INSTRUCTIONS TO FOLLOW:
All of the lines below need to be copied exactly, apart from the pictures.

+-------+

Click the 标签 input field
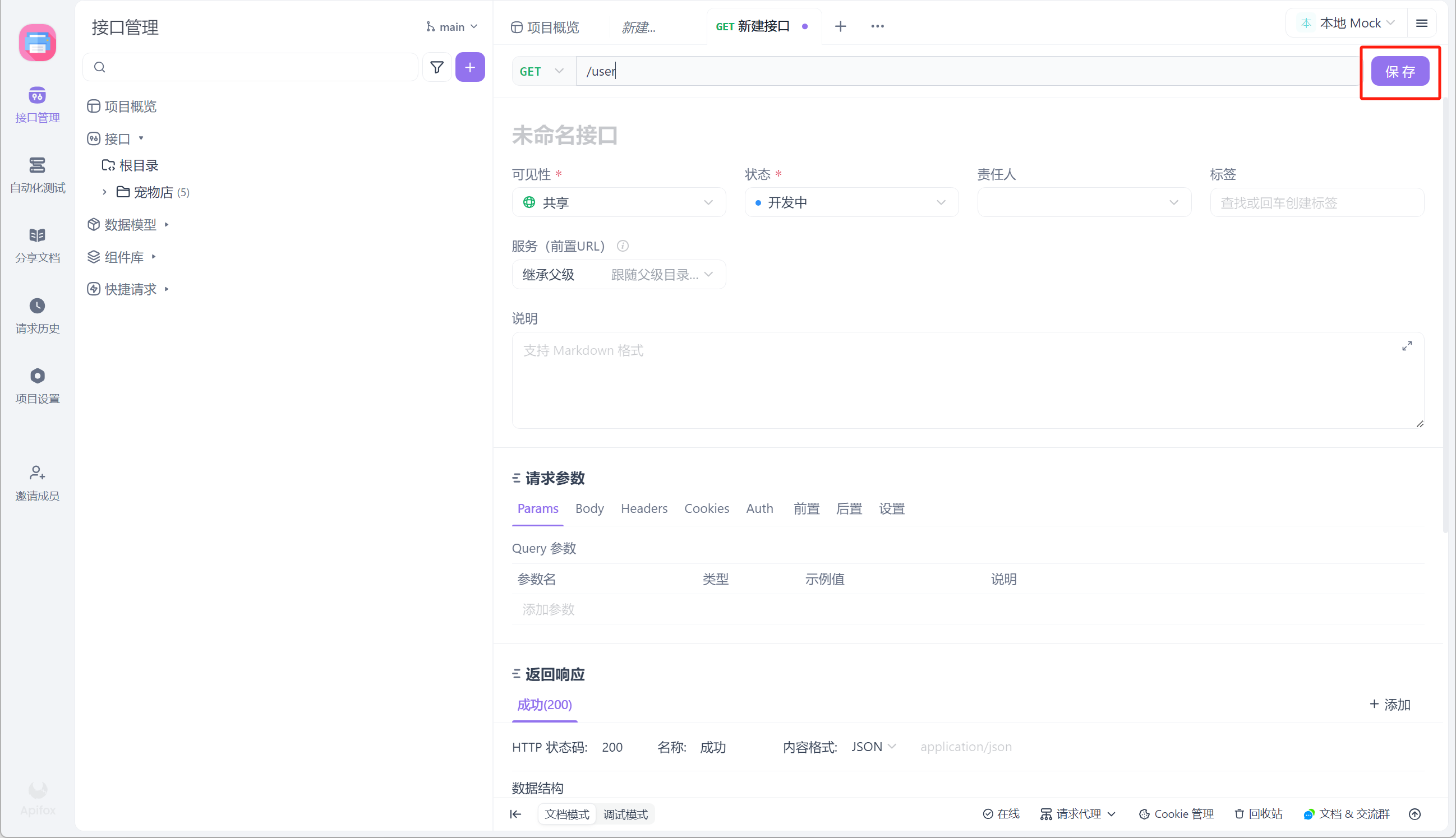1456x838 pixels. (1317, 202)
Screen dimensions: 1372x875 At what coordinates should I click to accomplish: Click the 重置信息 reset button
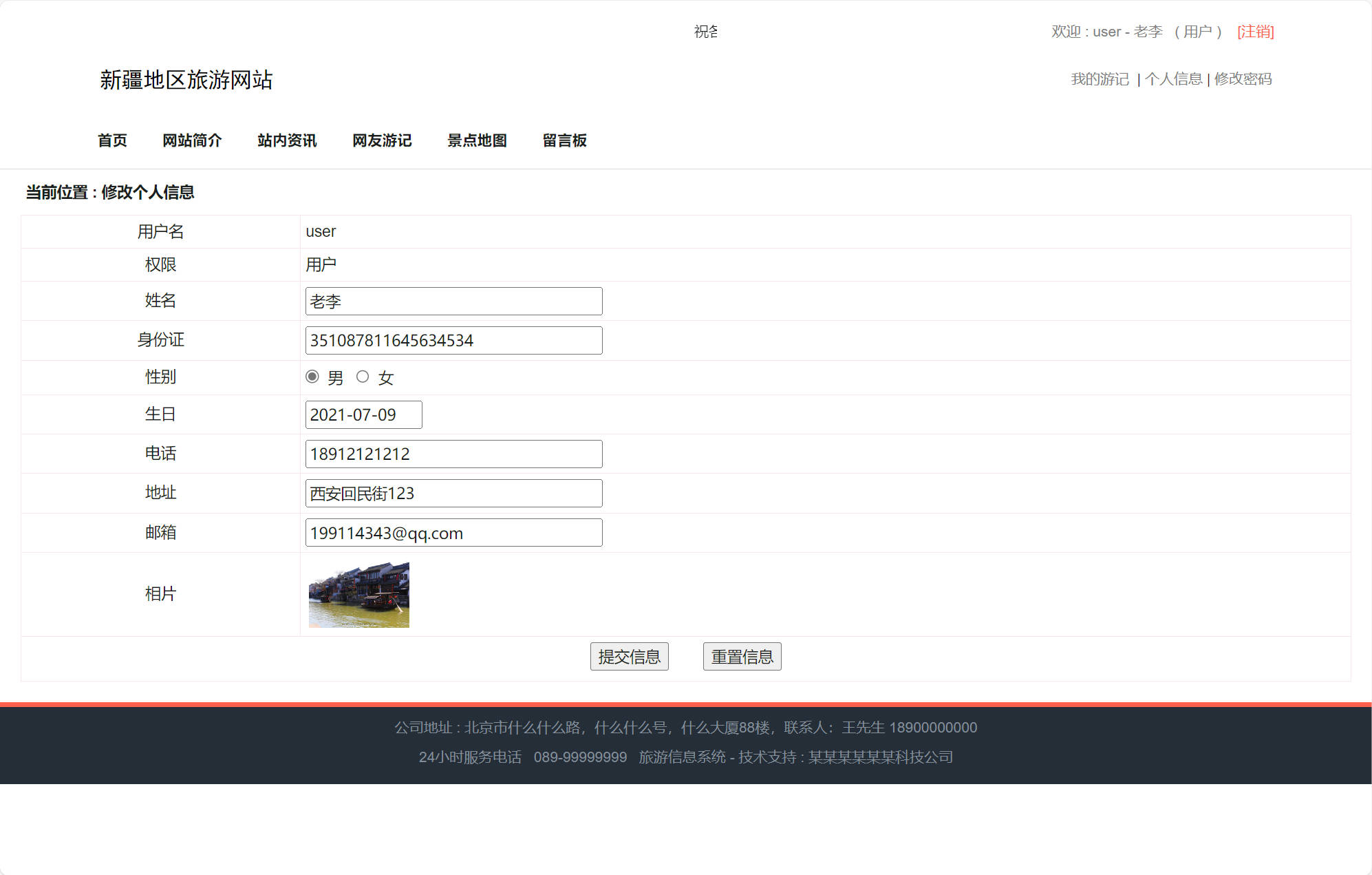tap(742, 656)

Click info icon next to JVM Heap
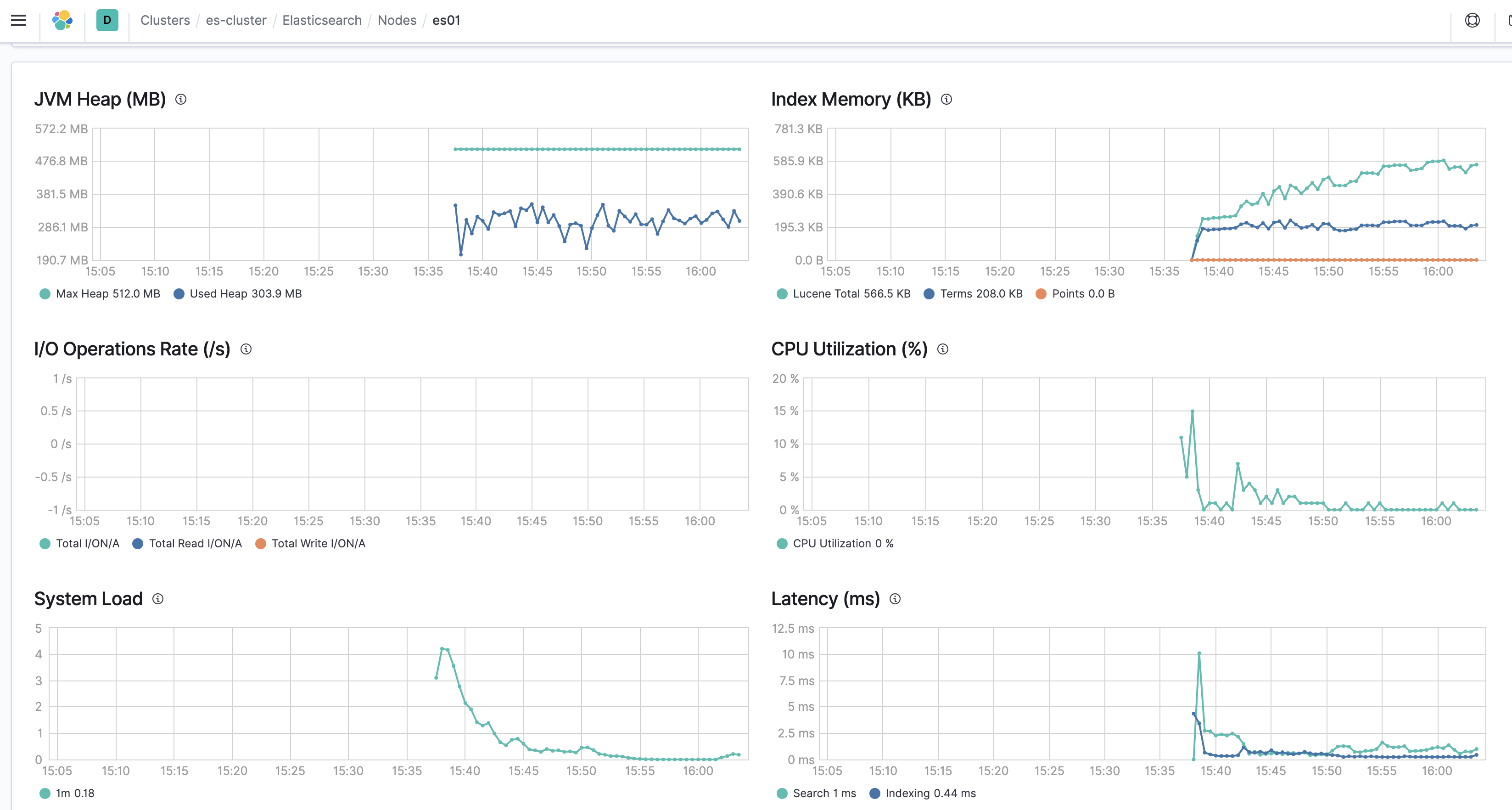coord(181,99)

+-------+

WRITTEN ANSWER:
Click the 标签 input field
1456x838 pixels. (1317, 202)
Screen dimensions: 1372x875 At what coordinates should I click to accomplish: Click the 重置信息 reset button
tap(742, 656)

Click info icon next to JVM Heap
coord(181,99)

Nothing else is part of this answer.